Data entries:
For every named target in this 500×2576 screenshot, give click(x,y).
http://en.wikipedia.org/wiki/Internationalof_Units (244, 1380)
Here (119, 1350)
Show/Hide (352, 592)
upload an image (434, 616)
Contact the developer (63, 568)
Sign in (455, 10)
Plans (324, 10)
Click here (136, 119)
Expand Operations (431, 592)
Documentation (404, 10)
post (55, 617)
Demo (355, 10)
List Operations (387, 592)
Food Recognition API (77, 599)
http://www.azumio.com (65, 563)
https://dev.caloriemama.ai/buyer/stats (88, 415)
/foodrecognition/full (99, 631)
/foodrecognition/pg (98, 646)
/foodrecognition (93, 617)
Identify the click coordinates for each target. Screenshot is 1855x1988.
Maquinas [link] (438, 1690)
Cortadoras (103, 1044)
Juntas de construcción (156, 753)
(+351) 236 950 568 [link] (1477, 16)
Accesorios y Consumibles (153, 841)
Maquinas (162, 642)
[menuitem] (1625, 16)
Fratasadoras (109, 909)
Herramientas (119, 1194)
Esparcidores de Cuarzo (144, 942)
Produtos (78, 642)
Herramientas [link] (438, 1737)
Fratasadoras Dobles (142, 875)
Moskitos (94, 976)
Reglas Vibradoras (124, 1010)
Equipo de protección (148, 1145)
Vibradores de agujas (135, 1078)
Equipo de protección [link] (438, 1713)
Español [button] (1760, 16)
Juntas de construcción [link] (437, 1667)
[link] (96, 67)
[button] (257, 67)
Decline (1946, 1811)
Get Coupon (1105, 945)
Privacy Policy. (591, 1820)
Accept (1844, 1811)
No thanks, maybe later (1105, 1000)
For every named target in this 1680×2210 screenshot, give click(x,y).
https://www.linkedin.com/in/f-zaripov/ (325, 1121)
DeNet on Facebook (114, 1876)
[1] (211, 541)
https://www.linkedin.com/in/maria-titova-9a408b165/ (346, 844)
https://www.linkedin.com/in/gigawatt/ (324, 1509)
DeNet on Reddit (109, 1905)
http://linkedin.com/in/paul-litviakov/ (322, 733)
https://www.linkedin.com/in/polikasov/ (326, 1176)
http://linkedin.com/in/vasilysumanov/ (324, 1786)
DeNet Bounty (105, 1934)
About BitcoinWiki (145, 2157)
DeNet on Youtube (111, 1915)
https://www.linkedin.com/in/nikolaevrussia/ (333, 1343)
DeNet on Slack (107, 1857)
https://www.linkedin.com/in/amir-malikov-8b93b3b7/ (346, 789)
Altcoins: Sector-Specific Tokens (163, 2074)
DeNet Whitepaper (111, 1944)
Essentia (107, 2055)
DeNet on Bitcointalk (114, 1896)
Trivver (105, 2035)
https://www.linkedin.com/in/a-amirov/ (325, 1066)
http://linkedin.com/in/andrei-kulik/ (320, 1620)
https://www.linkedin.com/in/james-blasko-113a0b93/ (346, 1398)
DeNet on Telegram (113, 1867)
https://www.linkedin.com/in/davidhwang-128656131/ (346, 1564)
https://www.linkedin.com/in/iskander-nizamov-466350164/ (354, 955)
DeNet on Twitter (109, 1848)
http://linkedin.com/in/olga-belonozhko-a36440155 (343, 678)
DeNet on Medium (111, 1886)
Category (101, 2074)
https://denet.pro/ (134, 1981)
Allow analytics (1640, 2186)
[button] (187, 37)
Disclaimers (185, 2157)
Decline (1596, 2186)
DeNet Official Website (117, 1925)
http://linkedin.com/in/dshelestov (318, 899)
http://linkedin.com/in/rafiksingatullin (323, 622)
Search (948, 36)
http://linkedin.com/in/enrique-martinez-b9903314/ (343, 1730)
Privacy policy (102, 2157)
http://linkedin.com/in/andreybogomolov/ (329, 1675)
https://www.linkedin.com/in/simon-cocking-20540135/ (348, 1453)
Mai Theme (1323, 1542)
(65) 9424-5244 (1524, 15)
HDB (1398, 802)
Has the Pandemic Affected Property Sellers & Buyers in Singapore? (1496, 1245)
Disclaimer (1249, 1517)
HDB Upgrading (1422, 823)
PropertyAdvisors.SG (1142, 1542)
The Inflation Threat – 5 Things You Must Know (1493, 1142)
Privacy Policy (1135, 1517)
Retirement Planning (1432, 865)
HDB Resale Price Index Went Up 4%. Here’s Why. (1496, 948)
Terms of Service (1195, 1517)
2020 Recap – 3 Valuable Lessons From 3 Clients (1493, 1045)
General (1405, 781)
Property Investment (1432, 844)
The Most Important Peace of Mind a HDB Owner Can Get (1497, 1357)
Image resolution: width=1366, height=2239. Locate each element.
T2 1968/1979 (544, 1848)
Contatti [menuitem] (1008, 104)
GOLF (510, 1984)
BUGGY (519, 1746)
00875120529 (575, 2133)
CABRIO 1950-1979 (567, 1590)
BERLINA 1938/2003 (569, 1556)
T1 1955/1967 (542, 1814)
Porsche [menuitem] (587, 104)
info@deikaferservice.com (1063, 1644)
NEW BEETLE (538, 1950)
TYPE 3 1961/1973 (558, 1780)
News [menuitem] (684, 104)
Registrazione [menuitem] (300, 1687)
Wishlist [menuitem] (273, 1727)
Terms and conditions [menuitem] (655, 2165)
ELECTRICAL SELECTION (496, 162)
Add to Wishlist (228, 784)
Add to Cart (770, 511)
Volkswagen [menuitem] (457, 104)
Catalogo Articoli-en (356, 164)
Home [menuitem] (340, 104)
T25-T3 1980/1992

> **Work task**:
Give back, exactly as written, the stretch from the line with "https://www.linkedin.com/in/maria-titova-9a408b165/ (346, 844)" through the line with "http://linkedin.com/in/andrei-kulik/ (320, 1620)", and no other lines from the records above.

> **Solution**:
https://www.linkedin.com/in/maria-titova-9a408b165/ (346, 844)
https://www.linkedin.com/in/gigawatt/ (324, 1509)
DeNet on Reddit (109, 1905)
http://linkedin.com/in/paul-litviakov/ (322, 733)
https://www.linkedin.com/in/polikasov/ (326, 1176)
http://linkedin.com/in/vasilysumanov/ (324, 1786)
DeNet Bounty (105, 1934)
About BitcoinWiki (145, 2157)
DeNet on Youtube (111, 1915)
https://www.linkedin.com/in/nikolaevrussia/ (333, 1343)
DeNet on Slack (107, 1857)
https://www.linkedin.com/in/amir-malikov-8b93b3b7/ (346, 789)
Altcoins: Sector-Specific Tokens (163, 2074)
DeNet Whitepaper (111, 1944)
Essentia (107, 2055)
DeNet on Bitcointalk (114, 1896)
Trivver (105, 2035)
https://www.linkedin.com/in/a-amirov/ (325, 1066)
http://linkedin.com/in/andrei-kulik/ (320, 1620)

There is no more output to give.